* **ASSIGNMENT**
The answer must consist of every line in the records that contains the word "pixels".

Saved entries:
▬▬▬

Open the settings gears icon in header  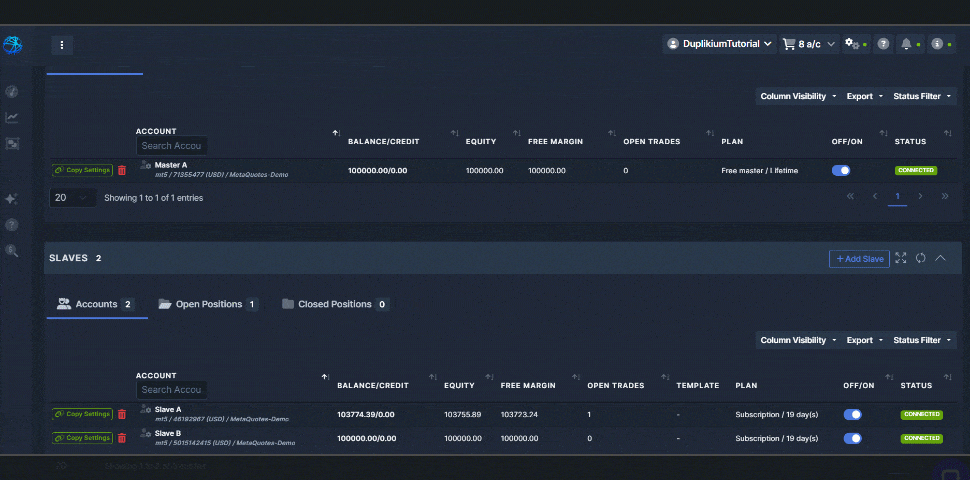(852, 44)
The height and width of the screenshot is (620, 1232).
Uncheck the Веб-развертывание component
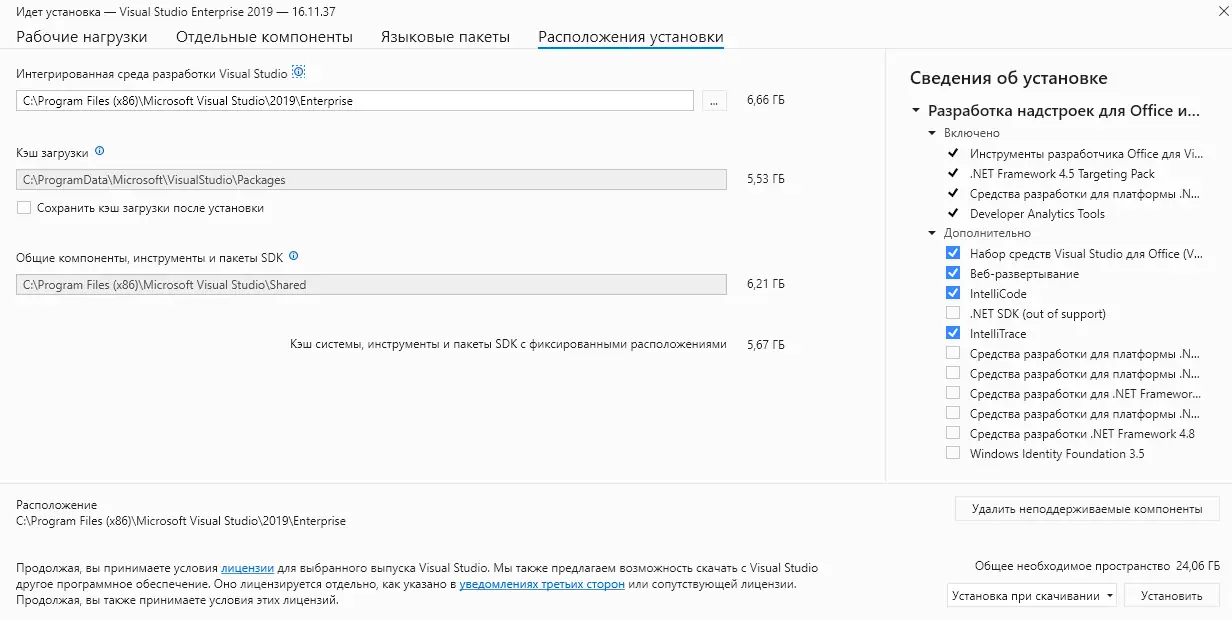point(952,273)
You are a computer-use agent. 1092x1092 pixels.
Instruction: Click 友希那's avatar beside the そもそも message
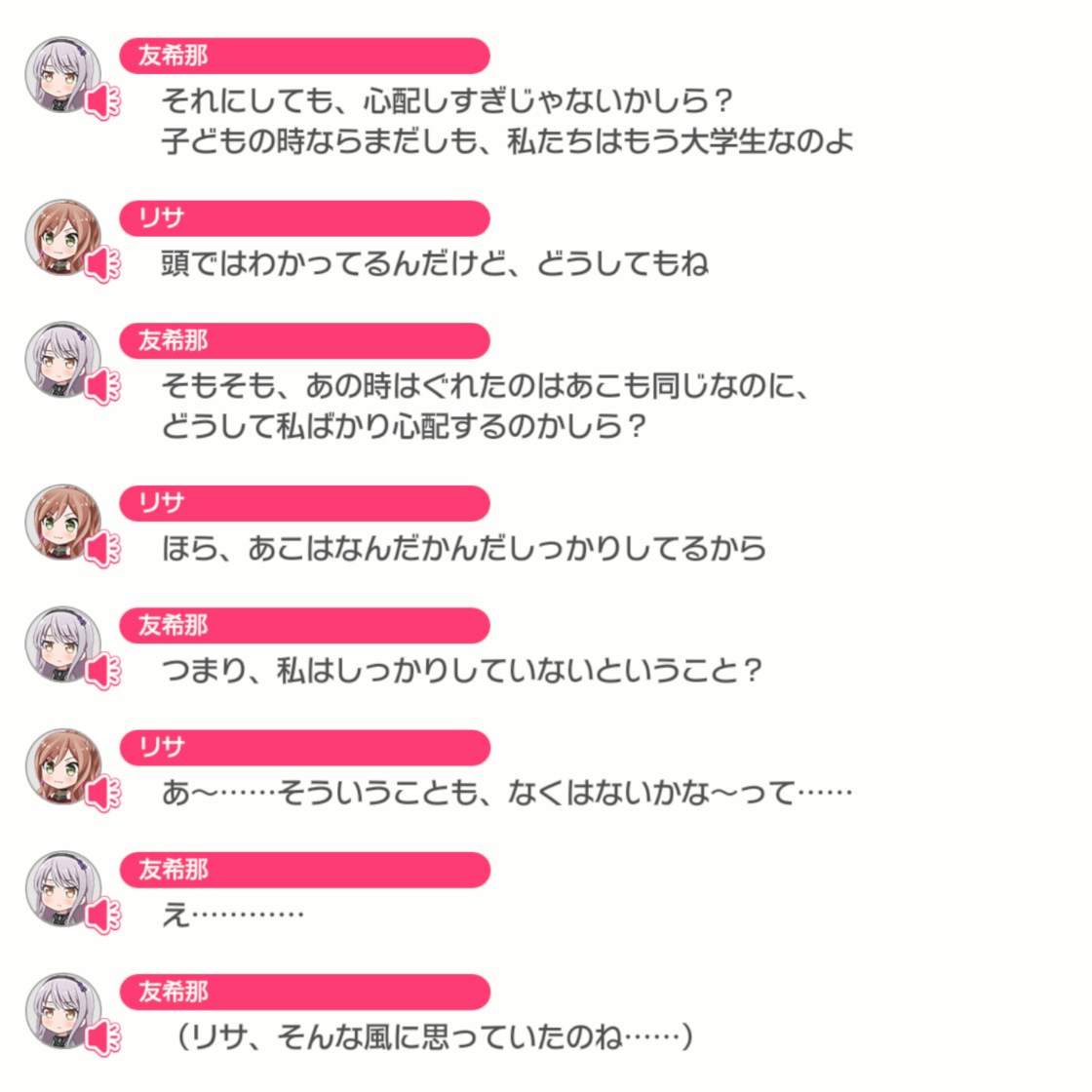(62, 360)
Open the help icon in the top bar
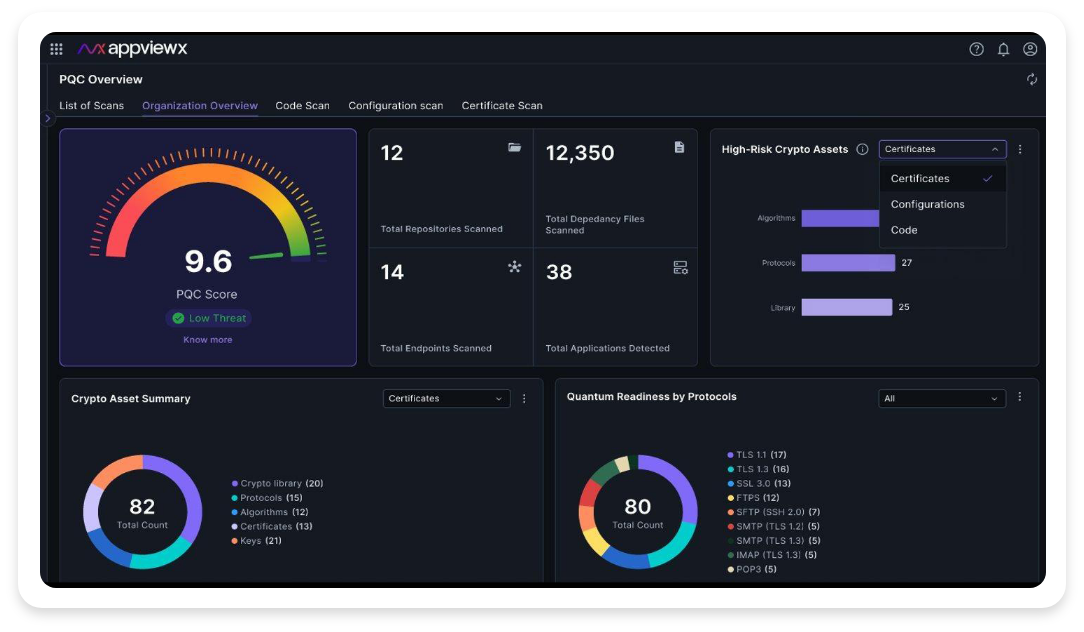This screenshot has width=1084, height=632. (x=976, y=48)

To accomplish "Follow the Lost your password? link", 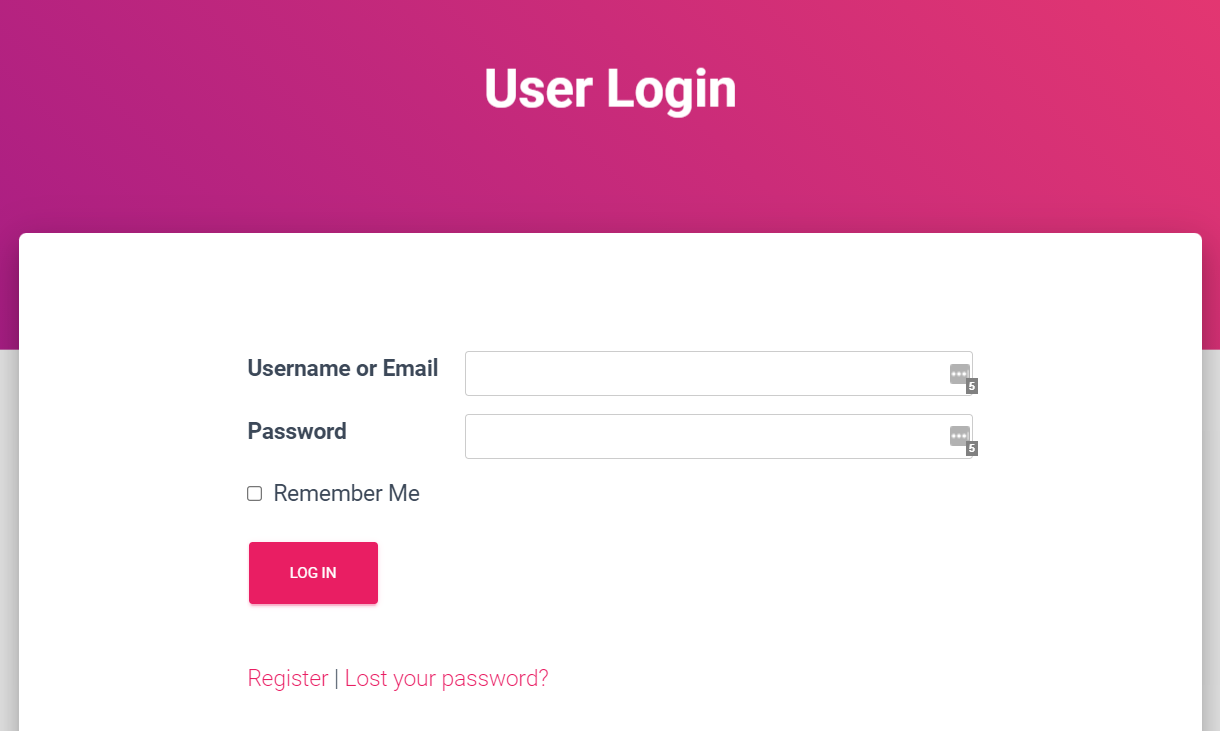I will (446, 679).
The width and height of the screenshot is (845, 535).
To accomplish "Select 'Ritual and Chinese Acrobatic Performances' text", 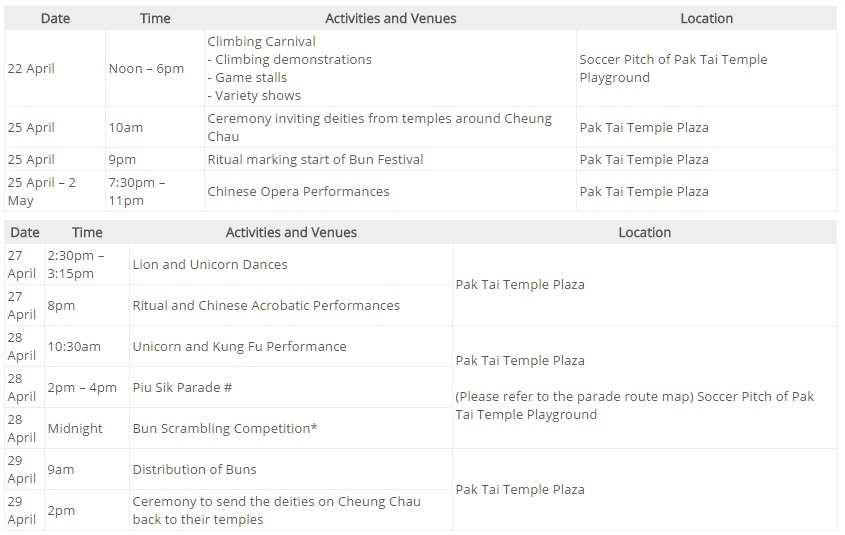I will [266, 305].
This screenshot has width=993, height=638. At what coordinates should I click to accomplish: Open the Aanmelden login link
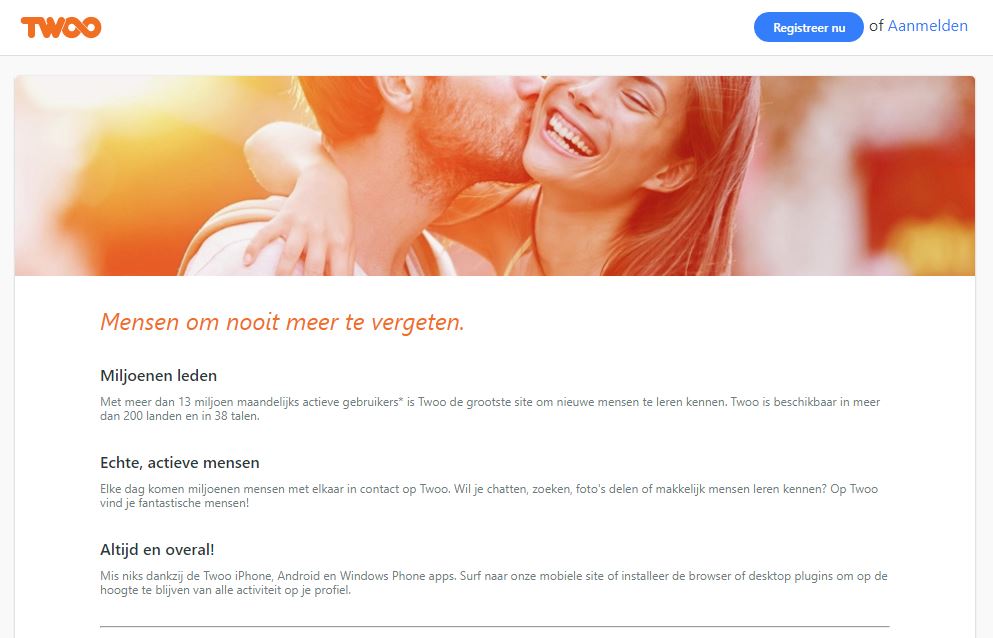click(x=927, y=26)
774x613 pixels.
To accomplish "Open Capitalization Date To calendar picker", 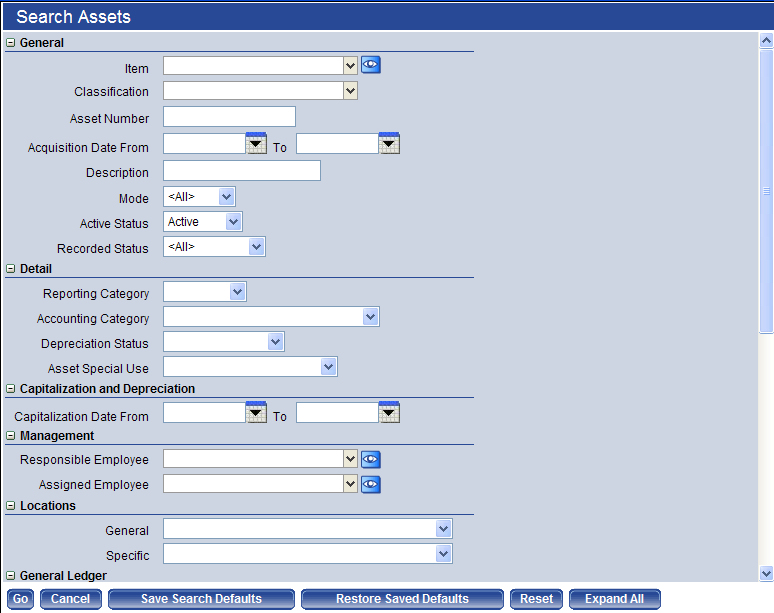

▬▬▬

* **WRITTEN RESPONSE**
You are a computer-use agent. 1092x1092 pixels.
774x613 pixels.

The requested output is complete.